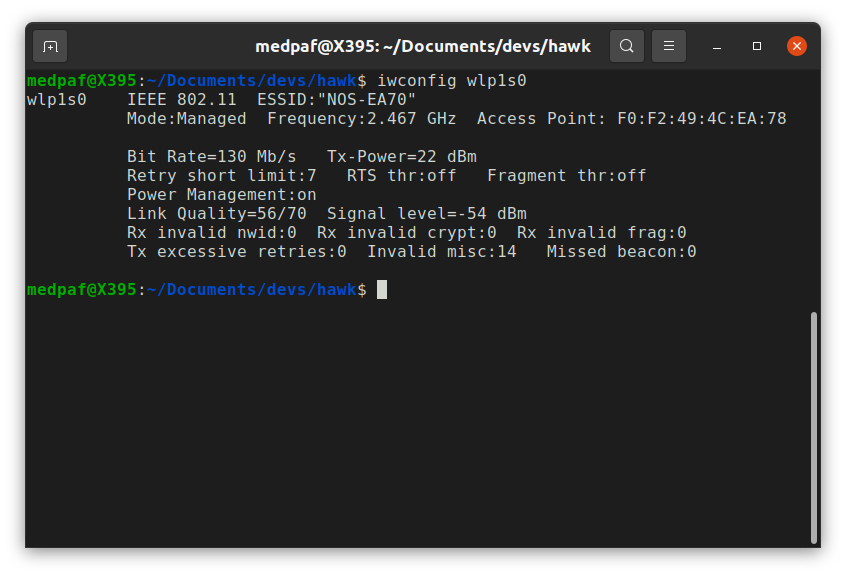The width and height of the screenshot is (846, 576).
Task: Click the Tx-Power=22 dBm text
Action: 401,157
========================================
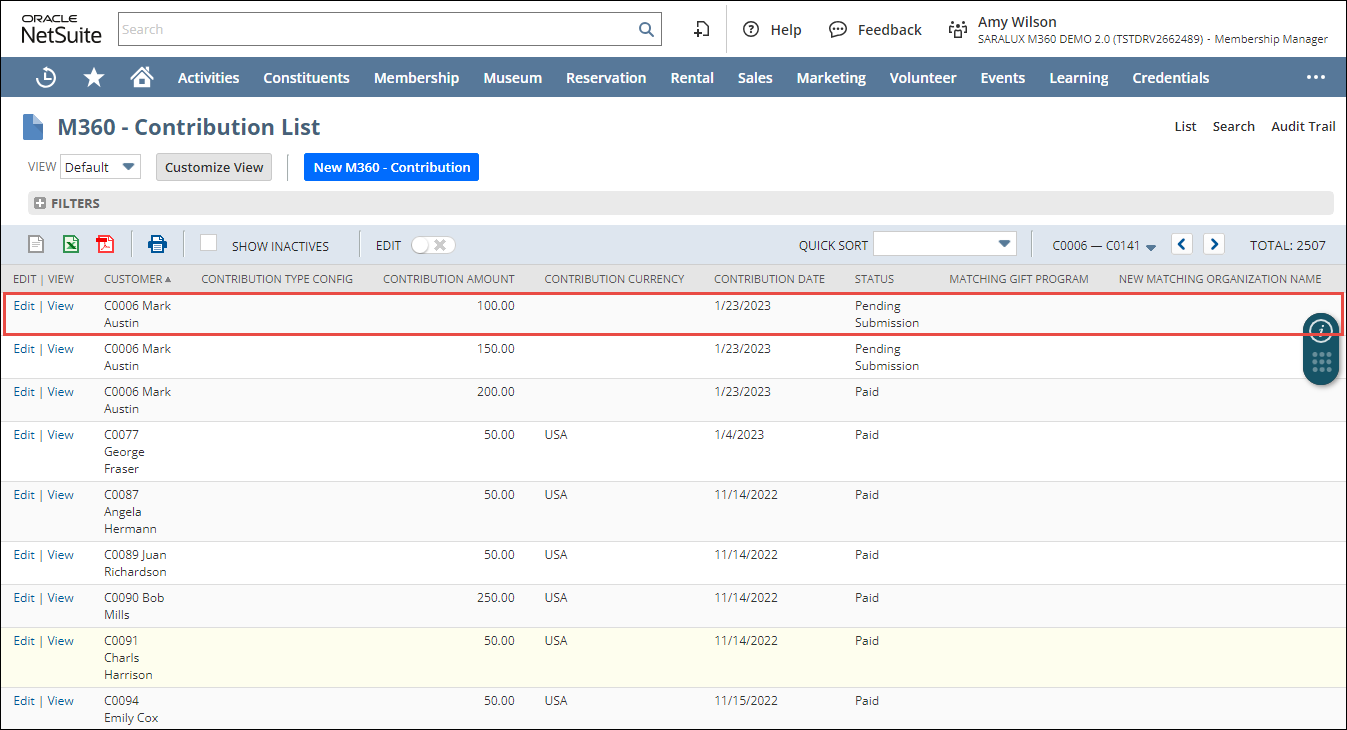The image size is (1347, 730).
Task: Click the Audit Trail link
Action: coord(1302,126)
========================================
| GIVEN EXERCISE |
Write out the listing from the line with "The width and" to the line with "Action: 401,157", leaving the pictures out.

| SOLUTION FOR THIS PROBLEM |
The width and height of the screenshot is (846, 576).
Task: Click the Tx-Power=22 dBm text
Action: 401,157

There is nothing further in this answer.